Seeking answers to the biomarkers of Chronic obstructive pulmonary disease (COPD), an irreversible lung disease.
Researchers
- Loukia Tsaprouni
- Abiola Afonja (postgraduate researcher)
Research background
Chronic obstructive pulmonary disease (COPD) is a progressive and irreversible lung disease characterised by recurrent cough, shortness of breath and increased sputum production.
The most common conditions that contribute to COPD are chronic bronchitis and emphysema with the relative contribution of each condition varying among patients. Tobacco smoking, either actively or through second hand smoke, is a primary risk factor in the development of COPD.
There is a serious need to identify better and more individual based diagnostic tools for COPD. It is clear from previous research that COPD is heterogeneous, with highly variable symptoms among patients. It is also marked by epigenetic changes, some of which have been associated with COPD phenotypes.
Identifying these key epigenetic biomarkers and their biological significance in early stage COPD will ensure that the disease is properly managed, and that patients have a better quality of life.
Also, associating disease course and progression with these epigenetic patterns is also essential to providing the right and precise therapeutic intervention.
Research aims
The expanded research questions are listed below:
1. What epigenetic changes occur in COPD?
- In patients with a smoking history (current and former)
- In patients without any smoking history
- In patients without smoking history but exposed to occupational risk factors of COPD.
2. What COPD stage or symptoms are these changes associated with?
3. What are the functional consequences of the epigenetic changes that occur in COPD?
4. How do the functional consequence of the epigenetic changes in COPD associate with defined COPD phenotypes?
5. Do these epigenetic changes predict COPD outcomes? And what are the predicted outcomes?
6. Can the reversal of epigenetic changes in COPD affect disease prognosis?
How will the research be carried out?
To answer these questions, we are developing a chronic smoking cell model of A549 and Beas2B cells.
Why is this research needed?
In 2015, COPD led to an estimate of 3.17 million deaths, equivalent to five percent of all deaths recorded that year.
The global burden of disease studies also reported a prevalence of 251 million cases of COPD globally for the year 2016 (WHO, 2017a).
The burden of COPD is much more than its mortality. An international survey of COPD’s impact in the working age population by Fletcher et al., (2011) revealed a cost of £1,500 per person per annum to the healthcare system, and an individual lifetime income loss of about £200,000 per person due to premature retirement as a result of COPD.

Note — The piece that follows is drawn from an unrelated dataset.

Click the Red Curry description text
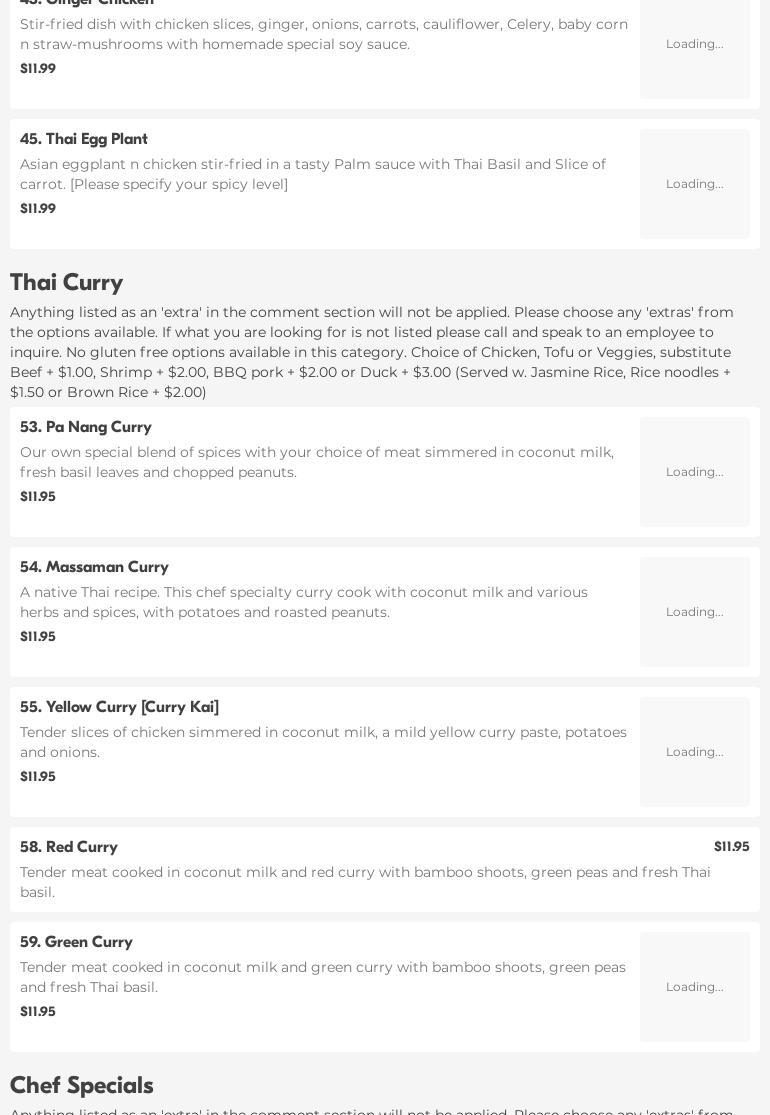The width and height of the screenshot is (770, 1115). (x=365, y=882)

In the United Kingdom, the prevalence of COPD has increased by about 27% within the last 10 years (Snell et al., 2016). COPD is the fourth leading cause of global deaths. The disease is progressive and has no cure. The heterogeneous nature of the disease has also made it difficult to predict patient outcomes, identify early stages of the disease and provide proactive individualized therapy.
Previous research has shown that the epigenome is modified in response to smoking. Key differentially methylated genes such as AHRR have been used to positively predict the smoking history of patients.
From epigenome wide studies in COPD, many differentially methylated genes have also been identified as being associated with COPD phenotypes.
However, not much has been researched about epigenetic differences that may occur within COPD patients which are strong enough to identify these patients, or predict patient prognosis.
Proposed outcomes
Research in this area is important as it will not only improve understanding of the disease, but also enable the creation of targeted therapy to improve the quality of life of patients.
Beneficiaries of this study include the academic community, pharmaceutical industry, healthcare institutions and the general public who are interested in understanding the disease.
Study findings will be made available in the BCU research repository and the electronic thesis online service (EThOS), so that information therein can be easily accessed by academic researchers.
Results generated from this study will also be published in peer review journals to be made available to researches and the general public.
The study will provide novel findings to researchers studying epigenetic modifications, COPD, and other progressive lung diseases.
The pharmaceutical industry may also benefit from this study because disease biomarkers are important in developing targeted therapies as they can be used to track the efficacy of treatment.
In the healthcare industry, cost of treatment and interventions can be reduced if patients are provided with individualised therapy, based on their epigenetic profile.
Also, the ability to predict patient’s COPD prognosis may reduce the incidence of exacerbations as patients will be proactively managed.